In 2002, I applied for a Social Security System (SSS) number in our hometown. As I wrote my name, the staff told me to change my name since I am already married. I told her about CEDAW to the point of arguing, but in the end, I yielded, otherwise, I wouldn’t be issued with SSS. It was the same when I bought an insurance policy in the Philippines in 2016. I already paid the initial amount needed. But the company sent me emails requiring me to change my name. This time, I told them that if they would not approve my name, I would discontinue the insurance, and they must return my payment.
To address these grievances, the Philippine Commission on Women issued Memorandum Circular 2016-07 on October 12, 2016, addressed to all government and private institutions to allow married women to retain and use their maiden name under existing laws.
Why does a woman use the husband’s family name?
For many women, using their husbands’ names meant solidifying their commitment to their vows and embracing their spouses’ families. However, using the husband’s name is deeply rooted in patriarchy, and a creation of the capitalist societies, as described by Frederick Engels in The Origin of the Family, Private Property and the State.

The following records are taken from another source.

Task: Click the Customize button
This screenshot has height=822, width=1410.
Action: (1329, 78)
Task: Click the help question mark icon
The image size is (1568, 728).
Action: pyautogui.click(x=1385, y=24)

Furthermore, the monogamous marriage was invented by patriarchy as assurance that all the heirs or progeny belong to the husband – the wife and the children becomes “private properties”. Hence, they must be named after the husband or the father. And those named after the father would have inheritance, including the wife.
The religious tradition also plays a role in why women have to change their names. Although it is not explicit, during the wedding vows, the couple is reminded that ‘Therefore a man shall leave his father and his mother and hold fast to his wife, and the two shall become one flesh’ (Mt. 19:5).
In the Philippines, family name plays an important role in politics. The larger the family, the more recognizable the name, the better chance in politics. It is not unusual to ask about the father’s name even in barangay (villages) especially during the campaign period.
Although in the pre-colonial Philippines, our ancestors were either named after their place of origin or after their father’s name, the women, either married or not lived in an egalitarian society where they could have the same privileges equal to men of the same rank.
Today, even though a married woman does not use her husband’s family name, she is still known by her father’s surname. Does it make a difference? We’ll see.